3. get_upload_stats() pagination is broken (High)

File: services/api/app/repo/b2_client.py (lines 165-181)

MaxKeys=10000 is passed to list_objects_v2, but the S3 API hard caps at 1000 objects per response. The code never checks IsTruncated or uses ContinuationToken. For any bucket with more than 1000 objects, stats will be silently wrong — it'll only count the first 1000.

The same issue exists in list_files() (line 83) though the caller currently caps at 1000 anyway.

4. record_upload() is never called (Medium)

File: services/api/app/runtime/metrics.py (line 21)

The record_upload() function is defined but never invoked from runtime/upload.py or anywhere else. The /metrics endpoint will always report uploads_total 0 and upload_errors_total 0.

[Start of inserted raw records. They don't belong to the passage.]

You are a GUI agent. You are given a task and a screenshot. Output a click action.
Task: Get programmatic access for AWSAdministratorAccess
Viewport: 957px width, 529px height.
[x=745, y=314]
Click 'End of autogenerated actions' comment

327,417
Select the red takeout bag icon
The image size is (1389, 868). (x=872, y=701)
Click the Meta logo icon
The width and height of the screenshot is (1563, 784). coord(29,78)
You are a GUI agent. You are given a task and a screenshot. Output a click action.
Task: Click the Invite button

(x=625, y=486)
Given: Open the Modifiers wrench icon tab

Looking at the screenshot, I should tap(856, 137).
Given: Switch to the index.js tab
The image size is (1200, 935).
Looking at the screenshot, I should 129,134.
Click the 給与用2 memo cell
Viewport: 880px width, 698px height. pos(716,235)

5. Metrics counters are not thread-safe (Medium)

File: services/api/app/runtime/metrics.py (lines 9-11, 15-18)

_request_count[key] += 1 and _request_duration_sum[key] += duration are not atomic operations. Under concurrent requests, these will have race conditions. Contrast with service/files.py which correctly uses a threading.Lock for _download_count.

6. Metrics key parsing is fragile (Medium)

File: services/api/app/runtime/metrics.py (lines 34-37)

The key format is {method}_{path}_{status}, but rsplit("_", 1) only splits on the last underscore. Paths with underscores (like /files/uploads/my_file.jpg) will cause the method+path to be misparsed. The status code will be jpg and the path will be wrong.

# Current (breaks on paths with underscores)
key = f'{method}_{path}_{status}'
parts = key.rsplit("_", 1)

# Fix: use a proper separator or structured storage
key = f'{method}|{path}|{status}'

7. FileNotFoundError shadows Python built-in (Medium)

File: services/api/app/service/files.py (line 38)

class FileNotFoundError shadows Python's built-in FileNotFoundError (which is a subclass of OSError). Any code in this module that intends to catch the built-in will catch this custom one instead (or vice versa). Rename to FileNotFoundServiceError or similar.

8. No early termination during upload streaming (Medium)

File: services/api/app/runtime/upload.py (lines 20-28)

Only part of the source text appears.